In another embodiment, the foregoing described polymeric articles are used in methods for treating a compression spinal cord injury comprising implanting into a target compression injury site in an animal a biodegradable and/or bioabsorbable polymeric hollow tube. The spinal cord injury may be susceptible to secondary tissue injury, including but not limited to: glial scarring, myelin inhibition, demyelination, cell death, lack of neurotrophic support, ischemia, free-radical formation, and excitotoxicity. The herein described methods may be used in conjunction with decompression surgery; for example, concomitant with decompression surgery, prior to decompression surgery, or subsequent to decompression surgery.

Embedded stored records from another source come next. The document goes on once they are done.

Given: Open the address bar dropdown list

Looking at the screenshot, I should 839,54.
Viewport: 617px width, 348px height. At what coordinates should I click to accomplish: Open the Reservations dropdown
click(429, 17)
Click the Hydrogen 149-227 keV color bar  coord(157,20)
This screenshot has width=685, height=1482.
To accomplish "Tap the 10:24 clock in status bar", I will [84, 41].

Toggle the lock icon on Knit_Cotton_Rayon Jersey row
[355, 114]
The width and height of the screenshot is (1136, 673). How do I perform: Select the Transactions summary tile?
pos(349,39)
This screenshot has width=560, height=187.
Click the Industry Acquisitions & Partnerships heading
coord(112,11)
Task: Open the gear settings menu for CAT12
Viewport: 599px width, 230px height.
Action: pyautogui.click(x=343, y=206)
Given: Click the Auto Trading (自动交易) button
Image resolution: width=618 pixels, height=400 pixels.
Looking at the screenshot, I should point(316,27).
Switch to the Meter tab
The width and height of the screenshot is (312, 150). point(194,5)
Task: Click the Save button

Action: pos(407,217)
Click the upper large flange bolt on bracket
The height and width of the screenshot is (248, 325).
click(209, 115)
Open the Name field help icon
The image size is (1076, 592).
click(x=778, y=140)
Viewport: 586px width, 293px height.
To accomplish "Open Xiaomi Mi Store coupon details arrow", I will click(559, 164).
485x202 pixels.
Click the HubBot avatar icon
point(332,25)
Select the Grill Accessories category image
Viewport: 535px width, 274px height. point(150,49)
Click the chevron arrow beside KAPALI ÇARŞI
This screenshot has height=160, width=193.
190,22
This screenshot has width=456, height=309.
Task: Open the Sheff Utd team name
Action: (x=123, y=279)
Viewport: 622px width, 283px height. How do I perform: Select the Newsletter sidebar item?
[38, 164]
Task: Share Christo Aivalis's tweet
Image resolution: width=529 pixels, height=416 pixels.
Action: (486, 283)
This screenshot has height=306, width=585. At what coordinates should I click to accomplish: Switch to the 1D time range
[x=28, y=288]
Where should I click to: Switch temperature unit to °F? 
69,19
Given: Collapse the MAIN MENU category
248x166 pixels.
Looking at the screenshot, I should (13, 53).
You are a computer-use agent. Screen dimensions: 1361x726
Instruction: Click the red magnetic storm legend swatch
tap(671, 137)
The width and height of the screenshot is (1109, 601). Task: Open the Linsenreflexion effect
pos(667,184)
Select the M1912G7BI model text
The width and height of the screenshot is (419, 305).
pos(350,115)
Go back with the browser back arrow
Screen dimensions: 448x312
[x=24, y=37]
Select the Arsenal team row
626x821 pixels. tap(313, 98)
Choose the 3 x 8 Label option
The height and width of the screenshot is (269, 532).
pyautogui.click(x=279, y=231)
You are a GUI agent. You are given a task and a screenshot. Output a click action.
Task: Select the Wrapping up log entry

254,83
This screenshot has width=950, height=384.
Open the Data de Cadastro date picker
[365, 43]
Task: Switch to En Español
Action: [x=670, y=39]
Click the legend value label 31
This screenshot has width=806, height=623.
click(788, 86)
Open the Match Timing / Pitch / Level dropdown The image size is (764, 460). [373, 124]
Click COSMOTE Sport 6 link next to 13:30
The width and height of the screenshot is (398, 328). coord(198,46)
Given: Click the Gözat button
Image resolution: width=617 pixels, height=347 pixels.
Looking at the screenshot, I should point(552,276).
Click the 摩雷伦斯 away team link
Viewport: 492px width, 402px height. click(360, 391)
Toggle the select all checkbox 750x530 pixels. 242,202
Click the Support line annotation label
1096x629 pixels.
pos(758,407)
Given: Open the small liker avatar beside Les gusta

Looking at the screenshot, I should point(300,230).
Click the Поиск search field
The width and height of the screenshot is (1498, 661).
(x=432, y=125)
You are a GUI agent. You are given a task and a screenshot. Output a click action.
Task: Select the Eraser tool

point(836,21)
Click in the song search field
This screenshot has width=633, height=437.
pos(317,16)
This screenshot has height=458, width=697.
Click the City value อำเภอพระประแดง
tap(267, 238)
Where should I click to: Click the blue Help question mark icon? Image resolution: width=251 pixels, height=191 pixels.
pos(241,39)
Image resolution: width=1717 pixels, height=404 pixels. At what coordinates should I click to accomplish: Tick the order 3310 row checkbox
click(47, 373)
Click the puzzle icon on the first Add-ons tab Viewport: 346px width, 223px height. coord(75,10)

DESCRIPTION OF THE FIGURES
FIG. 1A and FIG. 1B. Two schematic representations (A and B) of the polypyrrole scaffold inserted around the center of the lesion area in order to protect surrounding tissues.
FIG. 2. Electrodeposition of erodible PPy to form mini-tube scaffolds.
FIG. 3A to FIG. 3D. SEM images of microfabricated PPy tubes. A. Murine neural stem cells seeded inside of a 600 μm inner diameter tube (150×). B. High-magnification (350×) view of 25 μm inner diameter tube. Rough surface texture is a result of low electrodeposition temperature (4° C.). C. Lower magnification (150×) view of a 25 μm inner diameter tube created with a smooth surface texture by electrodeposition at 24° C. D. Higher magnification (500×) view of same tube as in C.
FIG. 4. MRI shows reduced fluid filled cyst (appears bright white in the T2 weighted MR image) formation in rodents treated with a PPy scaffold (shown on right) relative to untreated control (shown at left).
FIG. 5. Open-field locomotor scores for polypyrrole minitube-implanted rats (n=8) and lesion-control rats (n=11).
FIG. 6. BBB open-field walking scores for the four groups on the ipsilateral, lesioned side. Hindlimbs were assessed independently to determine the degree of asymmetry. The rate of improvement for the scaffold-treated group was significantly greater than the rate for the stem cells-alone (P<0.001) and lesion-control groups (P<0.004; two-way repeated measures of ANOVA; N=12 each group).